▶ [Extract to read]
★ ★ ★ ★ ★

# black bear hide tanning



## M.Magis (Oct 2, 2003)

Flesh, salt dry, *pack and send to tannery.*


----------



## JerseyJays (Jul 12, 2008)

lol... 

sorry, got no recipies, i use wildlife gallery in MI to tan


----------



## AR_Headhunter (Aug 17, 2009)

One of the Foxfire books has tanning techniques in it but I do not remember which 1.


----------



## jcathunter (Jul 5, 2009)

Check out research mannikins. They have a lot of supplies to tan in a lot of different ways, as well as instructional videos.


----------



## proskinnertts (Mar 8, 2005)

M.Magis said:


> Flesh, salt dry, *pack and send to tannery.*


and if you do it yourself dont forget to degrease them


----------



## GrooGrux (Jun 3, 2009)

★ ★ ★ ★ ★

▶ [Information shown]

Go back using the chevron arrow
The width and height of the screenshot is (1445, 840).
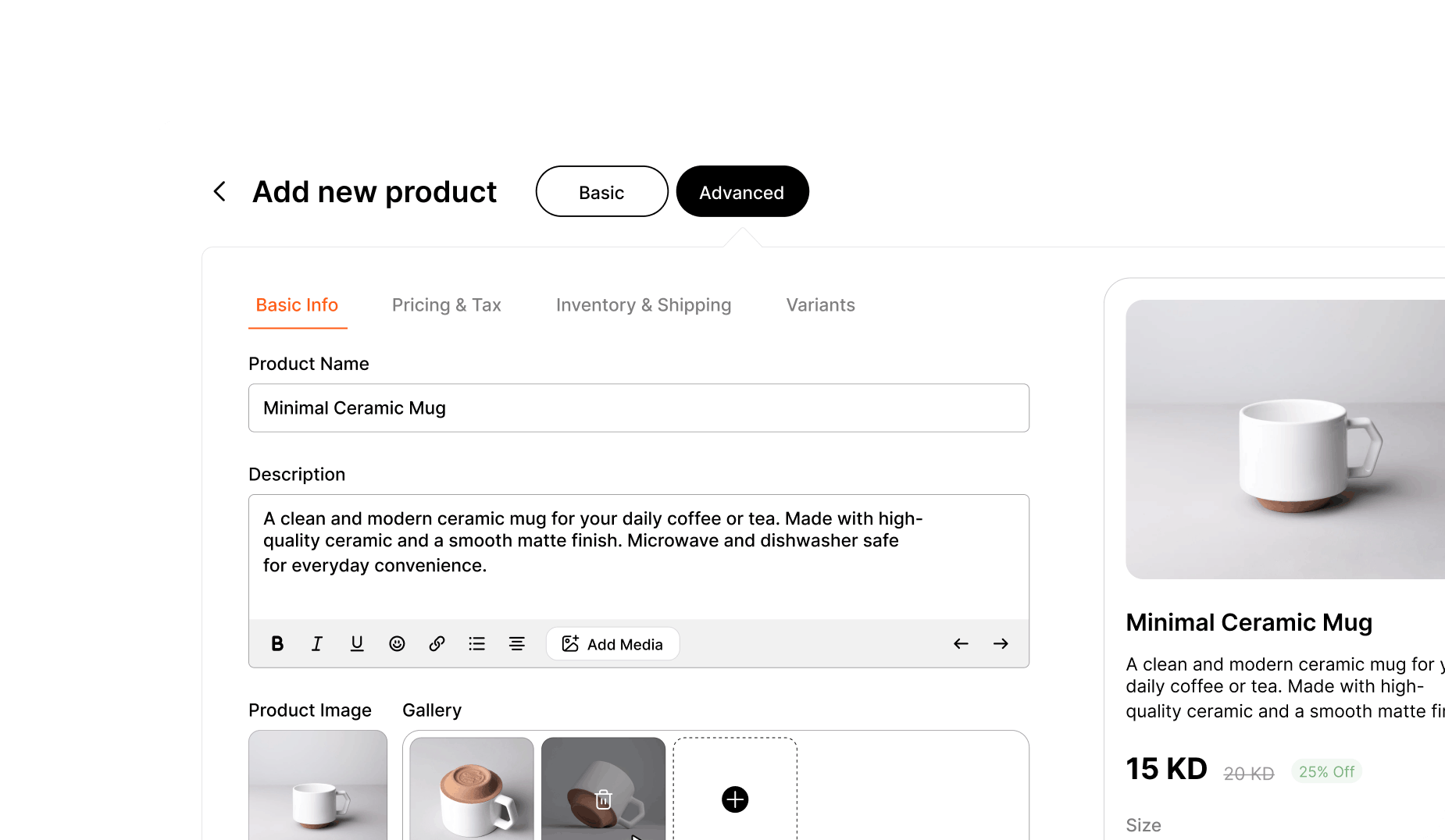219,191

★ ★ ★ ★ ★

▶ [Exercise requirements]
#1 For each statement about the thread on black bear hide tanning, answer yes or no and quote the words of the thread that decide it. (a) JerseyJays has a business in MI do the tanning. (b) AR_Headhunter can name the Foxfire book that covers tanning techniques. (c) According to jcathunter, research mannikins offers instructional videos.
#2 Continue the thread on black bear hide tanning, starting after its last line.

▶ [Responses to the exercise]
#1
(a) Yes: "i use wildlife gallery in MI to tan"
(b) No: "but I do not remember which 1."
(c) Yes: "as well as instructional videos."

#2
> flesh, salt dry, pack and send to tannery.


~x2


----------



## buck617 (Feb 18, 2009)

*send it out*

Bears are notorious for slipping around the face and ears,___flesh ,salt, rehydrate, pickle,degrease,shave,pickle final shave,neutralise,tan,oil,dry,break it...not just as simple as saying your going to tan it yourself,if you want to truly keep it then send it out


----------



## proskinnertts (Mar 8, 2005)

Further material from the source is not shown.